6

I have a closed source non-threadsafe C++ shared lib that provides one function f :: ByteString -> ByteString. The run-time of this function can be something between one second and a couple of hours.

I am looking for a way to distribute the calculation to multiple cores/servers (SIMD).

In a nutshell, I'm looking for a framework that provides a function

    g :: Strategy b -> (a -> b) -> a -> b

to lift a function that can only be called sequentially into a function that behaves like any other pure function in Haskell.

For instance, I want to be able to write:

    parMap rwhnf f args -- will not work

Since f calls a C function in a non-thread-safe lib via FFI, this will not work. Hence, I could replace the function f with a function g that holds a job queue and dispatches the tasks to N separate processes. The processes could run locally or distributed:

    parMap rwhnf g args -- should works

Potential frameworks I already looked into are

  1. MPI: Client (Haskell) <-- MPI --> Broker (C++) <-- MPI --> Worker (C++) <--> Lib (C++)

  2. ZeroMQ: Client (Haskell) <-- ZeroMQ --> Broker (C++) <-- ZeroMQ --> Worker (C++) <--> Lib (C++)

  3. Cloud Haskell: Client (Haskell) <-- CloudHaskell --> Worker (Haskell) <-- FFI --> Lib (C++)

  4. Gearman

  5. Erlang: Client (Haskell) <-- Erlang --> Broker (Erlang) <-- Erlang C Node --> Worker (C++)

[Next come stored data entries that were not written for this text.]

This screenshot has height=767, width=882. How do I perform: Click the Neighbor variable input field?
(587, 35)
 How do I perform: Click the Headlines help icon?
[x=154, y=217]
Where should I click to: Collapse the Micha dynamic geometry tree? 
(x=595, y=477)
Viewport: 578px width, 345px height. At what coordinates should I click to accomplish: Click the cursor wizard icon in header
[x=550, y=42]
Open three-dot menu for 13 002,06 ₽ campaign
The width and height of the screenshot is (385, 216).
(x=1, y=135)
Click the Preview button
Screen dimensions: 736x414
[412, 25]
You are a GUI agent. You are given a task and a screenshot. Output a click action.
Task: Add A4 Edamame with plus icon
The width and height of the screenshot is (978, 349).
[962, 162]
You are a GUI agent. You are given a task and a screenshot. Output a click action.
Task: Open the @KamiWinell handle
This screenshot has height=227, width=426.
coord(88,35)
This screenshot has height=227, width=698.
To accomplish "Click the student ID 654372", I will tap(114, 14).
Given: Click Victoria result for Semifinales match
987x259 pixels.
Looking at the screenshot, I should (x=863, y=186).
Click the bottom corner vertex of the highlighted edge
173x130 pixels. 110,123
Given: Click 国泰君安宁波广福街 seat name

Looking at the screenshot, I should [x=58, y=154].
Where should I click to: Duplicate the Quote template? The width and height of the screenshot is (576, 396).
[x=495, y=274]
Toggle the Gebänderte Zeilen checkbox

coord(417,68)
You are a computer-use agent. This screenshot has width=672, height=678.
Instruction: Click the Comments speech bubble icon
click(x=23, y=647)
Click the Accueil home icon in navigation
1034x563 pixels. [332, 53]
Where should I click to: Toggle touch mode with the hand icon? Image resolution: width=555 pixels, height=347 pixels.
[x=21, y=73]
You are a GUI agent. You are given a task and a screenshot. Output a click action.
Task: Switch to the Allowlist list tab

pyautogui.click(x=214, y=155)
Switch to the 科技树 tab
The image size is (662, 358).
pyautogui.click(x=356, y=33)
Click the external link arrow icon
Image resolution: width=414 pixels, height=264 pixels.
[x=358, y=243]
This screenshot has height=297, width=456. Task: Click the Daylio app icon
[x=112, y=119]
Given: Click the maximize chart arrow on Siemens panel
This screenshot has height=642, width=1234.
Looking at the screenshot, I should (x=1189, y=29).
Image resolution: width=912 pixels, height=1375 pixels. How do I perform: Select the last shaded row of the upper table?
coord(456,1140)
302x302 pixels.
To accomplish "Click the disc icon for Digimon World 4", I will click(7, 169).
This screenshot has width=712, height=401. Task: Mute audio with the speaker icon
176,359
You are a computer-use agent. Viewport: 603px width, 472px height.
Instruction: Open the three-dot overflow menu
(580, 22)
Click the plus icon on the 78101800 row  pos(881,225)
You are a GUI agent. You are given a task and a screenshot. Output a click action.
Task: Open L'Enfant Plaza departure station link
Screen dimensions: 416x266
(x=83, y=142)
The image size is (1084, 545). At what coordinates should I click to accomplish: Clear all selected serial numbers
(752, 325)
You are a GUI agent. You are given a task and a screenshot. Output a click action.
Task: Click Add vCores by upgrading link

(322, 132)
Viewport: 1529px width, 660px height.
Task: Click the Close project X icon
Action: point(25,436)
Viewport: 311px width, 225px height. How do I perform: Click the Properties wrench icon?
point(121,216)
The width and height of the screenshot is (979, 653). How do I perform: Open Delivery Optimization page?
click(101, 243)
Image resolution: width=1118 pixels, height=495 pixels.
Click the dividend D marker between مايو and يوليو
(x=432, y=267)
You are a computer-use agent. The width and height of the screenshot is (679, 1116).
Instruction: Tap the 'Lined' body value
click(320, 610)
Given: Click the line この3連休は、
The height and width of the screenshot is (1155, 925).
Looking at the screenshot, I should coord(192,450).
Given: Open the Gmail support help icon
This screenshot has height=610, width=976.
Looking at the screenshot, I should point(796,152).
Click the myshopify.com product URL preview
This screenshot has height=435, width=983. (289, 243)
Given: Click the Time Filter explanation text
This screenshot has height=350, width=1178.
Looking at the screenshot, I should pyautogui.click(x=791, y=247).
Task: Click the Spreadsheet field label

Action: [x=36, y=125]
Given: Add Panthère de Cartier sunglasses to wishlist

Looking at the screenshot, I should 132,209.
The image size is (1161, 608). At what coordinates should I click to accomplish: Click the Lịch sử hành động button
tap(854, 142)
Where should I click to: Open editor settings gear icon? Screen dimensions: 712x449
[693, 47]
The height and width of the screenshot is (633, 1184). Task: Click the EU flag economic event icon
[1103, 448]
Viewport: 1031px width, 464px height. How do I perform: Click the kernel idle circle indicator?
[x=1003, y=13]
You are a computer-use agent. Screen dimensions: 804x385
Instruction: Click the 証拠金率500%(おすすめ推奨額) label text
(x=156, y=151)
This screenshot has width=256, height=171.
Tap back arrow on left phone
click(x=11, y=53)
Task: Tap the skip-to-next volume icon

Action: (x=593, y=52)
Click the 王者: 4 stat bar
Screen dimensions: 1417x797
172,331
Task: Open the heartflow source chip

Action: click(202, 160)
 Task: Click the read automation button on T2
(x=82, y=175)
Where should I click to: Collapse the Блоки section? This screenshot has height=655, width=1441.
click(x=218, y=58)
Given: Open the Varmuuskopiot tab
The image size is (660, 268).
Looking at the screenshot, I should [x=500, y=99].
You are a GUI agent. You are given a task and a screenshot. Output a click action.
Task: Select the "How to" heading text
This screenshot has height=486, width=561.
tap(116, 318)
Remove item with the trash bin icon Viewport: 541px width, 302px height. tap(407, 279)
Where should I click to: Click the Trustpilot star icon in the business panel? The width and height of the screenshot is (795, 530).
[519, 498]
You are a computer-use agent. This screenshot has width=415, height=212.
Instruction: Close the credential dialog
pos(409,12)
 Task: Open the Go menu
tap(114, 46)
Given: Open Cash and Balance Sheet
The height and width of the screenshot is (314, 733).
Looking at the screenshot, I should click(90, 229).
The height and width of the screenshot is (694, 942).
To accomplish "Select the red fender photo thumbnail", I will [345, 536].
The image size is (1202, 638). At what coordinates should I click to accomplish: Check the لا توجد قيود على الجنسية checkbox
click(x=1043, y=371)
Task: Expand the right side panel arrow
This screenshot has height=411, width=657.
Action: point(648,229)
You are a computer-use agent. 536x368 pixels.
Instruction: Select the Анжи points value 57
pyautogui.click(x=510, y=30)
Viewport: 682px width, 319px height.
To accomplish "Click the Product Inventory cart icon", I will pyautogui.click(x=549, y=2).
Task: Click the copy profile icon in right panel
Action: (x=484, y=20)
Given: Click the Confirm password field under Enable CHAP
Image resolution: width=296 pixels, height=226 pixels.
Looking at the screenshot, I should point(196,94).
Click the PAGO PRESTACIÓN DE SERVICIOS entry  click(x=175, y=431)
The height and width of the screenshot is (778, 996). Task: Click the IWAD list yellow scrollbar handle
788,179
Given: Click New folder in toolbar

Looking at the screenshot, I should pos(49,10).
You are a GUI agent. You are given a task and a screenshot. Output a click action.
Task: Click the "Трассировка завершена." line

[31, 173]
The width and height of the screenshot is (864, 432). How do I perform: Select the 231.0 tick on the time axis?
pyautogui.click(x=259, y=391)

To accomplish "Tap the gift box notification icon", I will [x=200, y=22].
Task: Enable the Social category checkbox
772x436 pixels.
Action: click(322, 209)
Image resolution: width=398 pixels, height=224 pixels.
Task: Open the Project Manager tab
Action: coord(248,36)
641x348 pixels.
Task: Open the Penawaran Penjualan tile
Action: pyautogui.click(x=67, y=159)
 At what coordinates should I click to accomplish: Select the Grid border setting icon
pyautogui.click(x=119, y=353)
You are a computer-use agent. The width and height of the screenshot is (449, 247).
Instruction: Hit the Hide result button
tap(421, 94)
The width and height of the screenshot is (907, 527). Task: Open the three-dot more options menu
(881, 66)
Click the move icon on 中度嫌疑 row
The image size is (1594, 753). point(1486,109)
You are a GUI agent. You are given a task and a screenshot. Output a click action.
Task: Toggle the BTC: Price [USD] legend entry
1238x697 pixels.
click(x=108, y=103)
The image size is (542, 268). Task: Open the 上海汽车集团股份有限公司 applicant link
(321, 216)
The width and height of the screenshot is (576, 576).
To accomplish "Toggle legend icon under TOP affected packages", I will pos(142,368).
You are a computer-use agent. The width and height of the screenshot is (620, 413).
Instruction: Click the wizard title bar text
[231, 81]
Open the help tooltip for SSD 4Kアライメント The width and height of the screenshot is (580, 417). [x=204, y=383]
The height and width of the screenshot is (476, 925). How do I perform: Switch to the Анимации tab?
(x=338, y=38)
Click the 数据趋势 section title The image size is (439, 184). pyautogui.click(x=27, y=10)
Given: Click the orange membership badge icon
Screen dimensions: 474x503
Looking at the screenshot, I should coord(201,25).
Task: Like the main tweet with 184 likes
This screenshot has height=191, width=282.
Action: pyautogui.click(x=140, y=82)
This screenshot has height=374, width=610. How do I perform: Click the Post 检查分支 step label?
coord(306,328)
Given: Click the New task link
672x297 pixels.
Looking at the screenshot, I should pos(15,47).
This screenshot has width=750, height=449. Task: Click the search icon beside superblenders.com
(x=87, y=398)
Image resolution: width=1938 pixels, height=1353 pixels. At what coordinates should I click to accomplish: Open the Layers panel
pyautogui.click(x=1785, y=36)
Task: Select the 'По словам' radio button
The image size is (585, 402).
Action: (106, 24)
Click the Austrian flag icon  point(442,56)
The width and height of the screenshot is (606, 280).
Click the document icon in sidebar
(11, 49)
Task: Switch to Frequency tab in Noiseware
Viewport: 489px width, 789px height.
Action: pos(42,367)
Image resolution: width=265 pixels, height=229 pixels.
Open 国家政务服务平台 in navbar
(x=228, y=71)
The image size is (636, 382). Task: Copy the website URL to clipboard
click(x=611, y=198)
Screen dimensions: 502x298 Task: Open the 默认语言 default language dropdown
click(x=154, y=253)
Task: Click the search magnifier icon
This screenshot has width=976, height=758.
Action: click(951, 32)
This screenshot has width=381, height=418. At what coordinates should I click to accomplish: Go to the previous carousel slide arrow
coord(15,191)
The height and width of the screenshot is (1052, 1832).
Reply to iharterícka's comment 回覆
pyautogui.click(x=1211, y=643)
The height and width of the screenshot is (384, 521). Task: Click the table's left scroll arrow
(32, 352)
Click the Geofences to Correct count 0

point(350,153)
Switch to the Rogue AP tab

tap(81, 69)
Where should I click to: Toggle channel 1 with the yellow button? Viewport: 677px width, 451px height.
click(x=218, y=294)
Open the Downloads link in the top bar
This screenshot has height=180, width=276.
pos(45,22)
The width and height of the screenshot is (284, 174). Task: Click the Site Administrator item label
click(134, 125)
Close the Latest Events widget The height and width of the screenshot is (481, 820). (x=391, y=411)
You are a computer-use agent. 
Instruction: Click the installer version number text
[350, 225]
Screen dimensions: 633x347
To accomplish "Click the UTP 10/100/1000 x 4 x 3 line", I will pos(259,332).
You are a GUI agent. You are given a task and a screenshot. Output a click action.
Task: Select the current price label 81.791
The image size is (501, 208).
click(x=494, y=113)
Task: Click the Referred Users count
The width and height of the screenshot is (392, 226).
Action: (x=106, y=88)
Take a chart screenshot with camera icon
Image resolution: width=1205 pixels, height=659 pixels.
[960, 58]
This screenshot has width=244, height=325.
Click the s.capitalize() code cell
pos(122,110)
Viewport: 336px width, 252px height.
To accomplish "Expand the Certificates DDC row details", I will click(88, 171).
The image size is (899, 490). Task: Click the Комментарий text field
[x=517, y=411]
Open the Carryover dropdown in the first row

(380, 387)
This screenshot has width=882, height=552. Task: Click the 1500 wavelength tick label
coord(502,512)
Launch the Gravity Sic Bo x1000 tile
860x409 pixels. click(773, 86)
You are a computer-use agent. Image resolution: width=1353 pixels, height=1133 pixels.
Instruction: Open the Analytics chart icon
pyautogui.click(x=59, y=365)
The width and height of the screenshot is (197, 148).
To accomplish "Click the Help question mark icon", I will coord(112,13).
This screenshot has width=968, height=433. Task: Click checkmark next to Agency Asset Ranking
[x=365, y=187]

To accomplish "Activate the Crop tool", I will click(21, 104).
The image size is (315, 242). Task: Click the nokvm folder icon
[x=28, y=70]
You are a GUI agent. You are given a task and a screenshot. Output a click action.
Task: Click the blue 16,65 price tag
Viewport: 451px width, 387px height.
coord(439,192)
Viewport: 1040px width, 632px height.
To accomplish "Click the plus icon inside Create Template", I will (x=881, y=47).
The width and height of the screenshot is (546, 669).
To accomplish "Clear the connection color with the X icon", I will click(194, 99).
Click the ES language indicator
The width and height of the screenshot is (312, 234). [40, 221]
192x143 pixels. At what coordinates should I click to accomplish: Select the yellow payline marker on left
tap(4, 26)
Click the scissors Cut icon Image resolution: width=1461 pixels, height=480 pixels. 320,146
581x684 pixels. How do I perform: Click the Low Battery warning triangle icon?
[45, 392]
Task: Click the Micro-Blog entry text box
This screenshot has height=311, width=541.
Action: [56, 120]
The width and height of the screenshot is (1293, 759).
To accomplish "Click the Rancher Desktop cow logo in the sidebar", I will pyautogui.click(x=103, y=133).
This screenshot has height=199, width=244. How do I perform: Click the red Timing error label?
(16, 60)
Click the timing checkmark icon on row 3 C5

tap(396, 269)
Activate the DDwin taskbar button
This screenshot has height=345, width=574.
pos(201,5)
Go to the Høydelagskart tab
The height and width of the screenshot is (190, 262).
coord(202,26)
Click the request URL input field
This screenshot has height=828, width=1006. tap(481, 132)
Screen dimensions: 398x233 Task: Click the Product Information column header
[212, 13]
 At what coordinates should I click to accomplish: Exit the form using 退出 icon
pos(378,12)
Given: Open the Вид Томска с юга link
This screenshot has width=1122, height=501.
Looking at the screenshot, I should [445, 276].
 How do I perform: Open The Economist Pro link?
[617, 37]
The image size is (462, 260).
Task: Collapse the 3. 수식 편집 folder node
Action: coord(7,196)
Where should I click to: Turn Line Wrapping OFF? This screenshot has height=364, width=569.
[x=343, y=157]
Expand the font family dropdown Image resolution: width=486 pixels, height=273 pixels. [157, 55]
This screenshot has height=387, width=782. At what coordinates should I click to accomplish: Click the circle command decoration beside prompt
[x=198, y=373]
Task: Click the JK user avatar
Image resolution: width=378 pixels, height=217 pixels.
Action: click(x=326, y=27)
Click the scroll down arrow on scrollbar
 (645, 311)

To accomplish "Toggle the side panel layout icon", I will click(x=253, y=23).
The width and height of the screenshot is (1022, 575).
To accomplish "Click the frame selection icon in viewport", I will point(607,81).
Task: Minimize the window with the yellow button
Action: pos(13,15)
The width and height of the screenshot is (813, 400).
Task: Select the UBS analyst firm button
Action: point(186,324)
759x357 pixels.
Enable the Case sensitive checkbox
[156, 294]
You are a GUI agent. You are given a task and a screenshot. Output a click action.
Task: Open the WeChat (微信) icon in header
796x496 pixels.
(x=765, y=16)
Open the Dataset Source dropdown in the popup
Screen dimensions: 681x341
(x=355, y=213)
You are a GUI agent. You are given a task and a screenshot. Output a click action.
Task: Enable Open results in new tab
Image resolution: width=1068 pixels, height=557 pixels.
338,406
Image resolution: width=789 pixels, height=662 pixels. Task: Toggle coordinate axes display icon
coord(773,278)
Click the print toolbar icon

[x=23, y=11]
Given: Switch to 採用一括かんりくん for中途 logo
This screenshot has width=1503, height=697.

Each approach has advantages and disadvantages.

  1. MPI will create a lot of security issues and is a pretty heavy-weight solution.

  2. ZeroMQ is a nice solution but would require that I write the broker/load balancer etc. all by myself (especially getting the reliability right is not trivial).

  3. CloudHaskell doesn't look very mature.

  4. Gearman doesn't run on Windows and has no Haskell bindings. I know about java-gearman-service but it is much less mature than the C daemon and has some other issues (e.g. no doc, shuts down if there is no incoming flow of tasks for some time, etc.).

  5. Similar to 1 and requires the use of a third language.

Thanks!

Chronos
  • 153
  • 4
  • You are looking into distributing a function that works on the same data to multiple cores in order to make it fail safe? If not, how can your closed source function be parallelized? – J Fritsch May 12 '12 at 20:57
  • I'm looking for a SIMD solution. Closed source means I cannot make any modifications to the lib itself to make it thread-safe. Hence, I will have to run each function call in a separate process. What I am looking for is a simple solution for load balancing / connecting the processes. In Scala I would use Akka with workers as remote nodes that run in a separate JVM. – Chronos May 12 '12 at 21:09
  • 1
    ah, so you want to calculate the function multiple times on different inputs? this isn't at all clear from your question, you might want to edit the first couple of sentences to mention it :) – Ben Millwood May 13 '12 at 01:03
  • I don't think this is a thing you can do. Wrapping something with another language _can't_ make it threadsafe. – Louis Wasserman May 16 '12 at 09:19
  • 1
    The idea is to run each instance in another process to parallize it. The question is how to glue it together, especially if the processes run on different servers. – Chronos May 17 '12 at 02:53

1 Answers1

1

Since the library you are using is not thread-safe you would like a solution based on using processes as your abstraction for parallelism. The example that you would like to see using the Par monad uses the spark or task based parallelism model where many sparks can live in the same thread. Clearly this is not what you are looking for.

Fear Not!

There are only a few paradigms in Haskell that work this way and you mentioned one of them in your post, Cloud Haskell. While Cloud Haskell is not "mature" yet it could solve your problems, but it may be a little heavyweight for your need. If you really just need to take advantage of many local cores using the process level parallel abstraction then look at the Eden library:

http://www.mathematik.uni-marburg.de/~eden/

With Eden you can absolutely express what you are after. Here is a very simple example along the lines of your Par Monad based version:

f $# args

Or in the case of many arguments you might just pull out ye olde map:

map f $# args

For more information about the $# syntax and for tutorials about Eden see:

http://www.mathematik.uni-marburg.de/~eden/paper/edenCEFP.pdf

YMMV as most of the more mature parallel paradigms in Haskell assume you have a level of thread safety or that use can do the parallel work in a pure manner.

Good Luck and Happy Hacking!

krakrjak
  • 11
  • 1